## Problem
Transcribe the records below line by line, exactly as they read.

Extracted records
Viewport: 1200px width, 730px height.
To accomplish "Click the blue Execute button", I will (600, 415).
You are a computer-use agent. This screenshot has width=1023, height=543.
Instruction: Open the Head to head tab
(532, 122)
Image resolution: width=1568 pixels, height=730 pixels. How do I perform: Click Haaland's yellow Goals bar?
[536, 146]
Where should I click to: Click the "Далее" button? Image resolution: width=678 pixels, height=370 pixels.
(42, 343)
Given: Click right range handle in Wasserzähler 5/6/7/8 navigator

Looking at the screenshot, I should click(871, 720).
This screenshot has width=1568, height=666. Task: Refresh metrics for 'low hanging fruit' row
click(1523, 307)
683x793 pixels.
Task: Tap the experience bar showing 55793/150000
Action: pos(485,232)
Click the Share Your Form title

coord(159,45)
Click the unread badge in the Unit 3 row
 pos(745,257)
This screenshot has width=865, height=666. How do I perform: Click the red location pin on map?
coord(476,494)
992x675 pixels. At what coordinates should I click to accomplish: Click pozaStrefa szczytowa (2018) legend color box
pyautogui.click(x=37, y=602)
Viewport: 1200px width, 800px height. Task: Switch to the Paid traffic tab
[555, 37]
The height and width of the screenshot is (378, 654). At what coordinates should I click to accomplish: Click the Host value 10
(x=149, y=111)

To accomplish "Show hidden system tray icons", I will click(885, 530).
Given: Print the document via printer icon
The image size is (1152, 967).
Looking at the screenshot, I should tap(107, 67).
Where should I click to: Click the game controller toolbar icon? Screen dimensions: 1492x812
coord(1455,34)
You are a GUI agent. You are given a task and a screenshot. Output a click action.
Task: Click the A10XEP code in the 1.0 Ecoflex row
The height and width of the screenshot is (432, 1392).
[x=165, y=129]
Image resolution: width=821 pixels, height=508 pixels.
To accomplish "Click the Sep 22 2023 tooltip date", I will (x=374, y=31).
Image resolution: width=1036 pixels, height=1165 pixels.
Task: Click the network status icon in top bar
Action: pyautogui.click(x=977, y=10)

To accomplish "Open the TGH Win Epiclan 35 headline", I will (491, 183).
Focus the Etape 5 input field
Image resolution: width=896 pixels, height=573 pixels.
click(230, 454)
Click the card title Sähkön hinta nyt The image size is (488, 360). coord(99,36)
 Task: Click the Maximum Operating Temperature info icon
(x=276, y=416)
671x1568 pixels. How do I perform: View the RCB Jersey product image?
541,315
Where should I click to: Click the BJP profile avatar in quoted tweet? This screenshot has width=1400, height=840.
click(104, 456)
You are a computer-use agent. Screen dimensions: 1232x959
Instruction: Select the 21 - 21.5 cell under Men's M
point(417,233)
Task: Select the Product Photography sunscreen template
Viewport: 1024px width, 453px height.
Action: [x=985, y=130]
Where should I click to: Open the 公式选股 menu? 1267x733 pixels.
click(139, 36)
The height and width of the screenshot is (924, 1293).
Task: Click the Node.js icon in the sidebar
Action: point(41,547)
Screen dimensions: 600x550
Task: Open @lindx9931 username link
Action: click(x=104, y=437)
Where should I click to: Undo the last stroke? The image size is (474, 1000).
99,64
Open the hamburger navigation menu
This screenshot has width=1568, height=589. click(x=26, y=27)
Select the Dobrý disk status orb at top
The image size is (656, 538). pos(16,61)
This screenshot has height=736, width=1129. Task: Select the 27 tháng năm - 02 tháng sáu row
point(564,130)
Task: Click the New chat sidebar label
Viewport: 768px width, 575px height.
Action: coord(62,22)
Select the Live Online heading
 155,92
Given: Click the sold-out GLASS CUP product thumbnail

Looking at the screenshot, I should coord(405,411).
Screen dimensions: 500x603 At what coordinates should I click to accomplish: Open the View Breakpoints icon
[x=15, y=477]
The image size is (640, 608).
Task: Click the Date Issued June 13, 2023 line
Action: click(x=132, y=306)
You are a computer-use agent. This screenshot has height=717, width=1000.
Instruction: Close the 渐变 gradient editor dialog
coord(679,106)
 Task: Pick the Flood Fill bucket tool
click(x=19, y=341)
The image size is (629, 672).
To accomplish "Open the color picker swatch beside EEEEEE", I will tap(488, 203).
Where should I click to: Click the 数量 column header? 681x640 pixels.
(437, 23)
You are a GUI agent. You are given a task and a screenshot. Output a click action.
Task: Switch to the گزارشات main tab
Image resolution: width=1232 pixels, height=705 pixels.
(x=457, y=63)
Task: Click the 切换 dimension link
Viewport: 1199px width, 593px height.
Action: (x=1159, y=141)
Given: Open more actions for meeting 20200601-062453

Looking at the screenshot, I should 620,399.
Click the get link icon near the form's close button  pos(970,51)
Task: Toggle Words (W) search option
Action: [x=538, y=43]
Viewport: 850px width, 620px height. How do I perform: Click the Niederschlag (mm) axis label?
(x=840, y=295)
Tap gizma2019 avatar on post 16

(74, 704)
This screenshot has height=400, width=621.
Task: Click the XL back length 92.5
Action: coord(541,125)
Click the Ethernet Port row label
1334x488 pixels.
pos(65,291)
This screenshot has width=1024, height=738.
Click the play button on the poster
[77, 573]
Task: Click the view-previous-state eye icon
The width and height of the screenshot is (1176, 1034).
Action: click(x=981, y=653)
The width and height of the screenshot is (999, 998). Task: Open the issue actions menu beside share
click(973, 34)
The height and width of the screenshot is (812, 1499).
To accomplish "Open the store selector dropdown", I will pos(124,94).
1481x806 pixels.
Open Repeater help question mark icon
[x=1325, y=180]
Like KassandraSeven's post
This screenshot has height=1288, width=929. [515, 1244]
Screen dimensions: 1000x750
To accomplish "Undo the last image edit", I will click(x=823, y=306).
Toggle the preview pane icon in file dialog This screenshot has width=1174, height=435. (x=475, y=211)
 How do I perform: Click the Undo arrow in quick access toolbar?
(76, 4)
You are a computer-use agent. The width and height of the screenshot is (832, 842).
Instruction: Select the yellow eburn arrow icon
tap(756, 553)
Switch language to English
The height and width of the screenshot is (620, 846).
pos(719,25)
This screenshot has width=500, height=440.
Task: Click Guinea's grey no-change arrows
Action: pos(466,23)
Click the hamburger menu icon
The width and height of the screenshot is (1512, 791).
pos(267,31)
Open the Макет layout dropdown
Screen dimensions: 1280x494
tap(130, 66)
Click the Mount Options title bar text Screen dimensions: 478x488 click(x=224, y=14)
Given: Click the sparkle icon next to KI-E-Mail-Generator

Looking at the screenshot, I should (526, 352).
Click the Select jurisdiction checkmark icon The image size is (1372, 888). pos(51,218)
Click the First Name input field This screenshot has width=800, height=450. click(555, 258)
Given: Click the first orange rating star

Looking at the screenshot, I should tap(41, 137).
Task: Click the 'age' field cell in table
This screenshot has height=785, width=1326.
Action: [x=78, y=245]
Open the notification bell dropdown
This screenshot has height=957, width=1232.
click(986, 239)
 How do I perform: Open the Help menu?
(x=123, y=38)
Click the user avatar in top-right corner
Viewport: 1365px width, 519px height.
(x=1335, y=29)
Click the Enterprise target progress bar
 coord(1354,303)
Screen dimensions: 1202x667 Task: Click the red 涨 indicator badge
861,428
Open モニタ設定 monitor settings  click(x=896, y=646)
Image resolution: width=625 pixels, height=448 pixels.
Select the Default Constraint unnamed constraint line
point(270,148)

## Solved exercise
Viewport: 1200px width, 730px height.
To accomplish "Click the blue Execute button", I will (600, 415).
You are a computer-use agent. This screenshot has width=1023, height=543.
Instruction: Open the Head to head tab
(532, 122)
Image resolution: width=1568 pixels, height=730 pixels. How do I perform: Click Haaland's yellow Goals bar?
[536, 146]
Where should I click to: Click the "Далее" button? Image resolution: width=678 pixels, height=370 pixels.
(42, 343)
Given: Click right range handle in Wasserzähler 5/6/7/8 navigator

Looking at the screenshot, I should click(871, 720).
This screenshot has width=1568, height=666. Task: Refresh metrics for 'low hanging fruit' row
click(1523, 307)
683x793 pixels.
Task: Tap the experience bar showing 55793/150000
Action: pos(485,232)
Click the Share Your Form title

coord(159,45)
Click the unread badge in the Unit 3 row
 pos(745,257)
This screenshot has width=865, height=666. How do I perform: Click the red location pin on map?
coord(476,494)
992x675 pixels. At what coordinates should I click to accomplish: Click pozaStrefa szczytowa (2018) legend color box
pyautogui.click(x=37, y=602)
Viewport: 1200px width, 800px height. Task: Switch to the Paid traffic tab
[555, 37]
The height and width of the screenshot is (378, 654). At what coordinates should I click to accomplish: Click the Host value 10
(x=149, y=111)

To accomplish "Show hidden system tray icons", I will click(885, 530).
Given: Print the document via printer icon
The image size is (1152, 967).
Looking at the screenshot, I should tap(107, 67).
Where should I click to: Click the game controller toolbar icon? Screen dimensions: 1492x812
coord(1455,34)
You are a GUI agent. You are given a task and a screenshot. Output a click action.
Task: Click the A10XEP code in the 1.0 Ecoflex row
The height and width of the screenshot is (432, 1392).
[x=165, y=129]
Image resolution: width=821 pixels, height=508 pixels.
To accomplish "Click the Sep 22 2023 tooltip date", I will (x=374, y=31).
Image resolution: width=1036 pixels, height=1165 pixels.
Task: Click the network status icon in top bar
Action: pyautogui.click(x=977, y=10)

To accomplish "Open the TGH Win Epiclan 35 headline", I will (491, 183).
Focus the Etape 5 input field
Image resolution: width=896 pixels, height=573 pixels.
click(230, 454)
Click the card title Sähkön hinta nyt The image size is (488, 360). coord(99,36)
 Task: Click the Maximum Operating Temperature info icon
(x=276, y=416)
671x1568 pixels. How do I perform: View the RCB Jersey product image?
541,315
Where should I click to: Click the BJP profile avatar in quoted tweet? This screenshot has width=1400, height=840.
click(104, 456)
You are a computer-use agent. Screen dimensions: 1232x959
Instruction: Select the 21 - 21.5 cell under Men's M
point(417,233)
Task: Select the Product Photography sunscreen template
Viewport: 1024px width, 453px height.
Action: [x=985, y=130]
Where should I click to: Open the 公式选股 menu? 1267x733 pixels.
click(139, 36)
The height and width of the screenshot is (924, 1293).
Task: Click the Node.js icon in the sidebar
Action: point(41,547)
Screen dimensions: 600x550
Task: Open @lindx9931 username link
Action: click(x=104, y=437)
Where should I click to: Undo the last stroke? The image size is (474, 1000).
99,64
Open the hamburger navigation menu
This screenshot has width=1568, height=589. click(x=26, y=27)
Select the Dobrý disk status orb at top
The image size is (656, 538). pos(16,61)
This screenshot has height=736, width=1129. Task: Select the 27 tháng năm - 02 tháng sáu row
point(564,130)
Task: Click the New chat sidebar label
Viewport: 768px width, 575px height.
Action: coord(62,22)
Select the Live Online heading
 155,92
Given: Click the sold-out GLASS CUP product thumbnail

Looking at the screenshot, I should coord(405,411).
Screen dimensions: 500x603 At what coordinates should I click to accomplish: Open the View Breakpoints icon
[x=15, y=477]
The image size is (640, 608).
Task: Click the Date Issued June 13, 2023 line
Action: click(x=132, y=306)
You are a computer-use agent. This screenshot has height=717, width=1000.
Instruction: Close the 渐变 gradient editor dialog
coord(679,106)
 Task: Pick the Flood Fill bucket tool
click(x=19, y=341)
The image size is (629, 672).
To accomplish "Open the color picker swatch beside EEEEEE", I will tap(488, 203).
Where should I click to: Click the 数量 column header? 681x640 pixels.
(437, 23)
You are a GUI agent. You are given a task and a screenshot. Output a click action.
Task: Switch to the گزارشات main tab
Image resolution: width=1232 pixels, height=705 pixels.
(x=457, y=63)
Task: Click the 切换 dimension link
Viewport: 1199px width, 593px height.
Action: (x=1159, y=141)
Given: Open more actions for meeting 20200601-062453

Looking at the screenshot, I should 620,399.
Click the get link icon near the form's close button  pos(970,51)
Task: Toggle Words (W) search option
Action: [x=538, y=43]
Viewport: 850px width, 620px height. How do I perform: Click the Niederschlag (mm) axis label?
(x=840, y=295)
Tap gizma2019 avatar on post 16

(74, 704)
This screenshot has height=400, width=621.
Task: Click the XL back length 92.5
Action: coord(541,125)
Click the Ethernet Port row label
1334x488 pixels.
pos(65,291)
This screenshot has width=1024, height=738.
Click the play button on the poster
[77, 573]
Task: Click the view-previous-state eye icon
The width and height of the screenshot is (1176, 1034).
Action: click(x=981, y=653)
The width and height of the screenshot is (999, 998). Task: Open the issue actions menu beside share
click(973, 34)
The height and width of the screenshot is (812, 1499).
To accomplish "Open the store selector dropdown", I will pos(124,94).
1481x806 pixels.
Open Repeater help question mark icon
[x=1325, y=180]
Like KassandraSeven's post
This screenshot has height=1288, width=929. [515, 1244]
Screen dimensions: 1000x750
To accomplish "Undo the last image edit", I will click(x=823, y=306).
Toggle the preview pane icon in file dialog This screenshot has width=1174, height=435. (x=475, y=211)
 How do I perform: Click the Undo arrow in quick access toolbar?
(76, 4)
You are a computer-use agent. The width and height of the screenshot is (832, 842).
Instruction: Select the yellow eburn arrow icon
tap(756, 553)
Switch language to English
The height and width of the screenshot is (620, 846).
pos(719,25)
This screenshot has width=500, height=440.
Task: Click Guinea's grey no-change arrows
Action: pos(466,23)
Click the hamburger menu icon
The width and height of the screenshot is (1512, 791).
pos(267,31)
Open the Макет layout dropdown
Screen dimensions: 1280x494
tap(130, 66)
Click the Mount Options title bar text Screen dimensions: 478x488 click(x=224, y=14)
Given: Click the sparkle icon next to KI-E-Mail-Generator

Looking at the screenshot, I should (526, 352).
Click the Select jurisdiction checkmark icon The image size is (1372, 888). pos(51,218)
Click the First Name input field This screenshot has width=800, height=450. click(555, 258)
Given: Click the first orange rating star

Looking at the screenshot, I should tap(41, 137).
Task: Click the 'age' field cell in table
This screenshot has height=785, width=1326.
Action: [x=78, y=245]
Open the notification bell dropdown
This screenshot has height=957, width=1232.
click(986, 239)
 How do I perform: Open the Help menu?
(x=123, y=38)
Click the user avatar in top-right corner
Viewport: 1365px width, 519px height.
(x=1335, y=29)
Click the Enterprise target progress bar
 coord(1354,303)
Screen dimensions: 1202x667 Task: Click the red 涨 indicator badge
861,428
Open モニタ設定 monitor settings  click(x=896, y=646)
Image resolution: width=625 pixels, height=448 pixels.
Select the Default Constraint unnamed constraint line
point(270,148)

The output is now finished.